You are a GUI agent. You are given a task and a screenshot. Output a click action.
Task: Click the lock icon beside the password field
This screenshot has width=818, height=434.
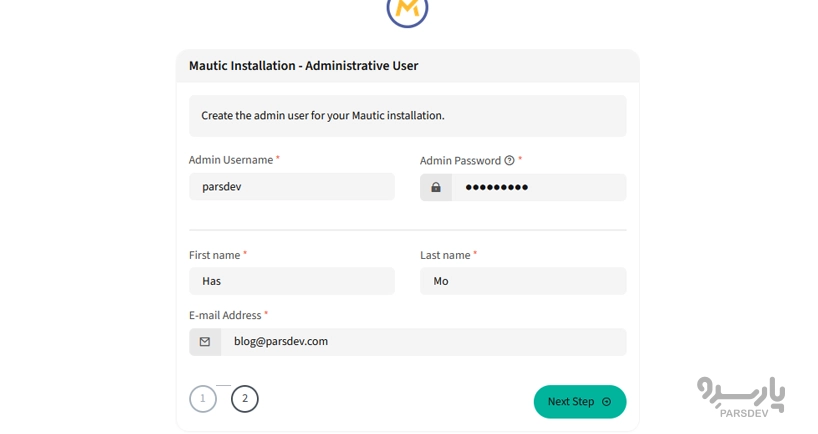[436, 187]
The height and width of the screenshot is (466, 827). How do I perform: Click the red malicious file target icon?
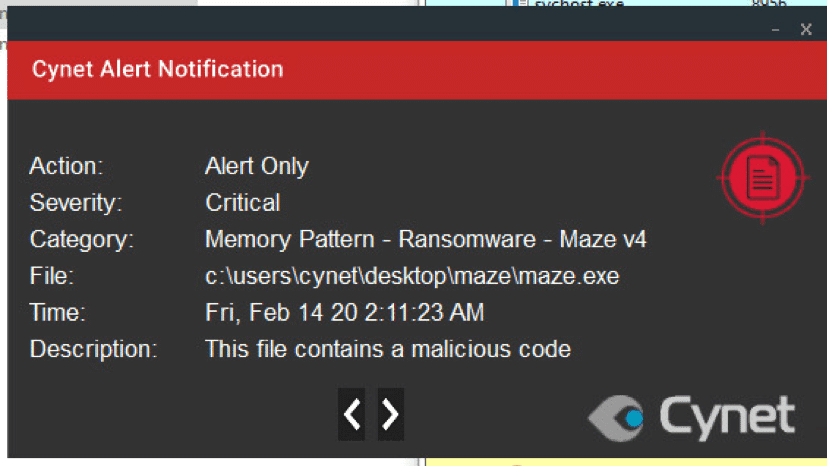(x=763, y=178)

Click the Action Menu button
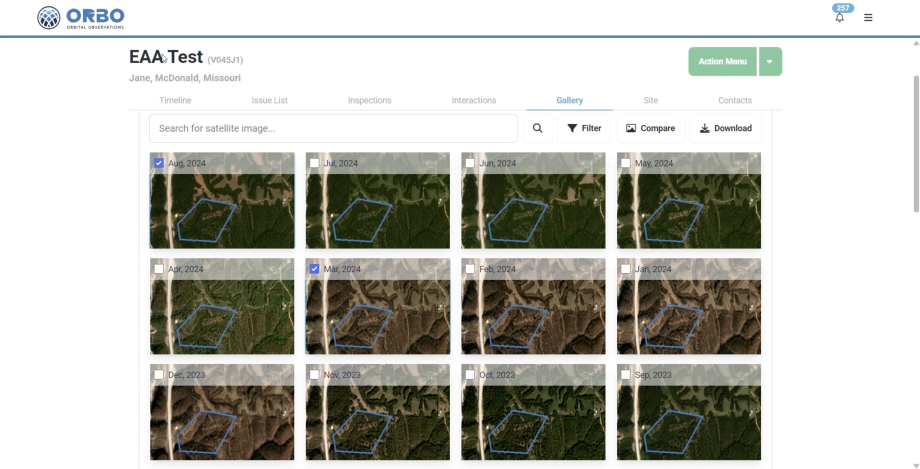click(x=722, y=62)
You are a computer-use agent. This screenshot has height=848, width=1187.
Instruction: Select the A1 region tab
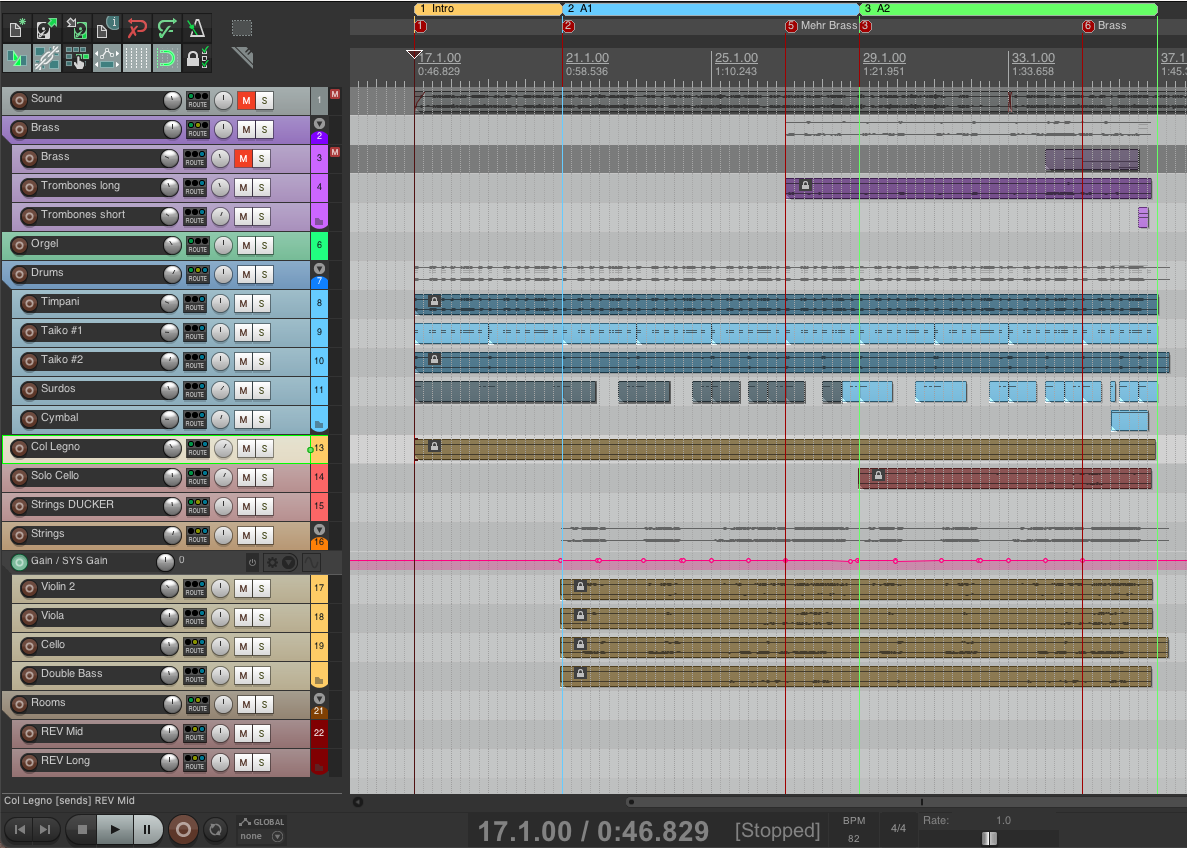[710, 8]
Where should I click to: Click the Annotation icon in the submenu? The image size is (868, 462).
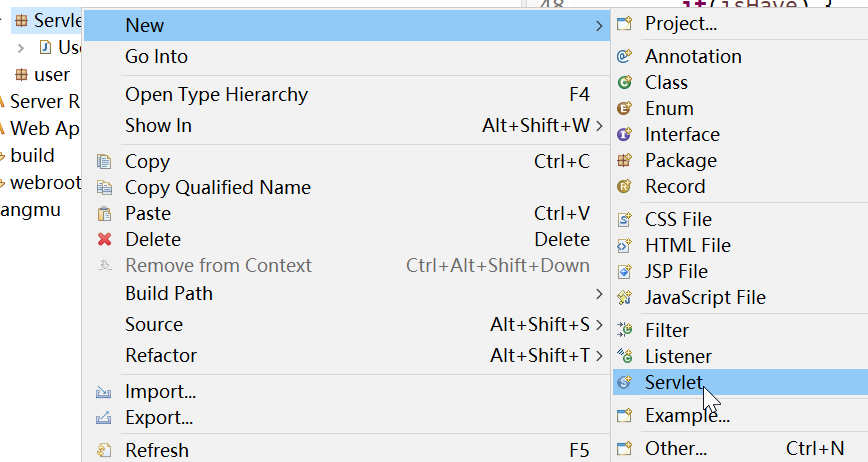click(625, 57)
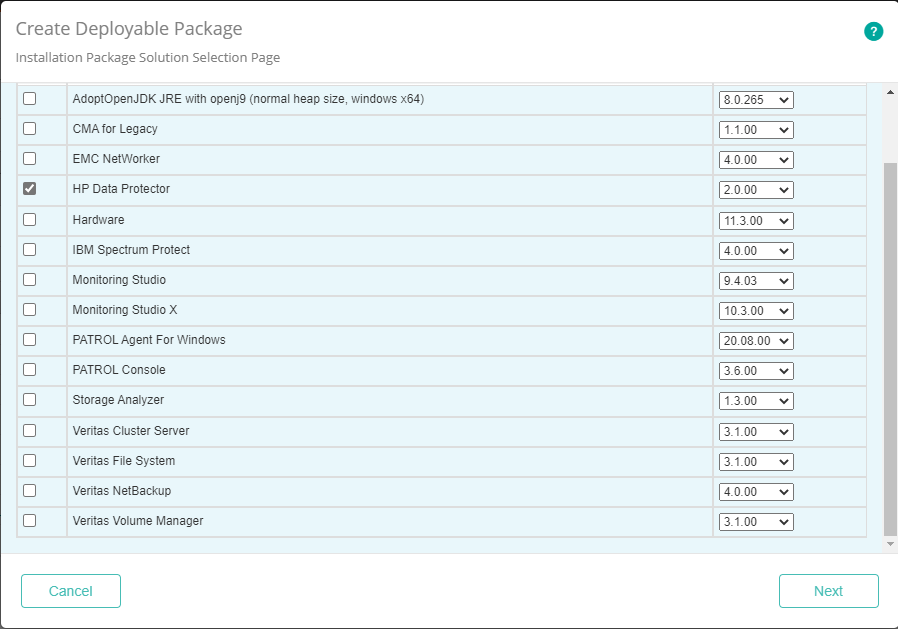The height and width of the screenshot is (629, 898).
Task: Open the Monitoring Studio 9.4.03 version dropdown
Action: 756,281
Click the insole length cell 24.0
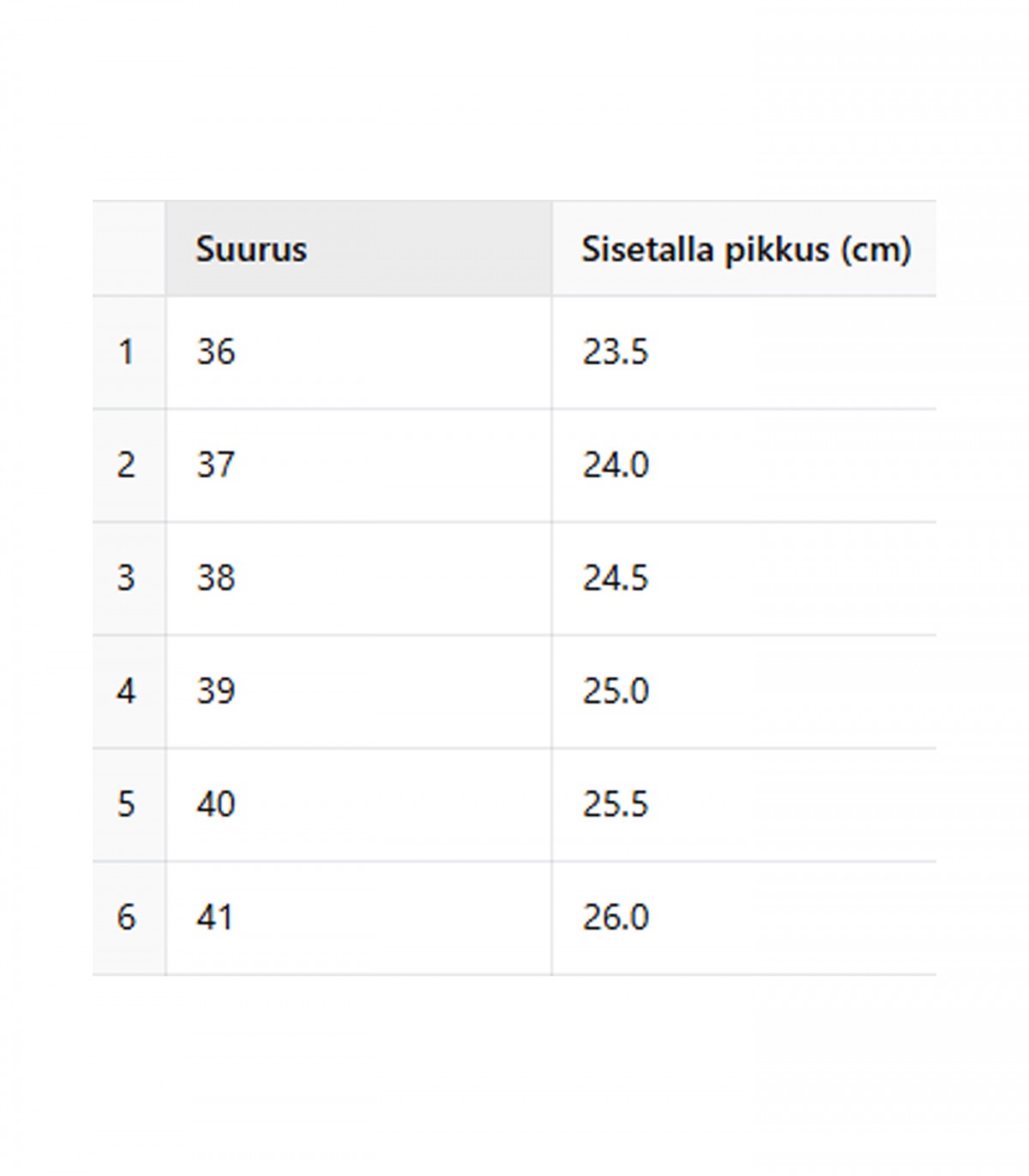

ASSIGNMENT: Your copy must consist solely of the lines from the one containing "This screenshot has width=818, height=434." through the final line of the material above, transcribed exactly, with the pictures left out.

SOLUTION TO THIS TASK:
This screenshot has width=818, height=434.
[436, 187]
The height and width of the screenshot is (466, 827). How do I perform: Click the red malicious file target icon?
(x=763, y=178)

Click the Action Menu button
click(x=722, y=62)
You are a computer-use agent. This screenshot has height=848, width=1187.
Instruction: Select the A1 region tab
[710, 8]
Where should I click to: Click the Annotation icon in the submenu? The image size is (868, 462).
click(625, 57)
The height and width of the screenshot is (629, 898).
Task: Open the Monitoring Studio 9.4.03 version dropdown
Action: 756,281
Click the insole length cell 24.0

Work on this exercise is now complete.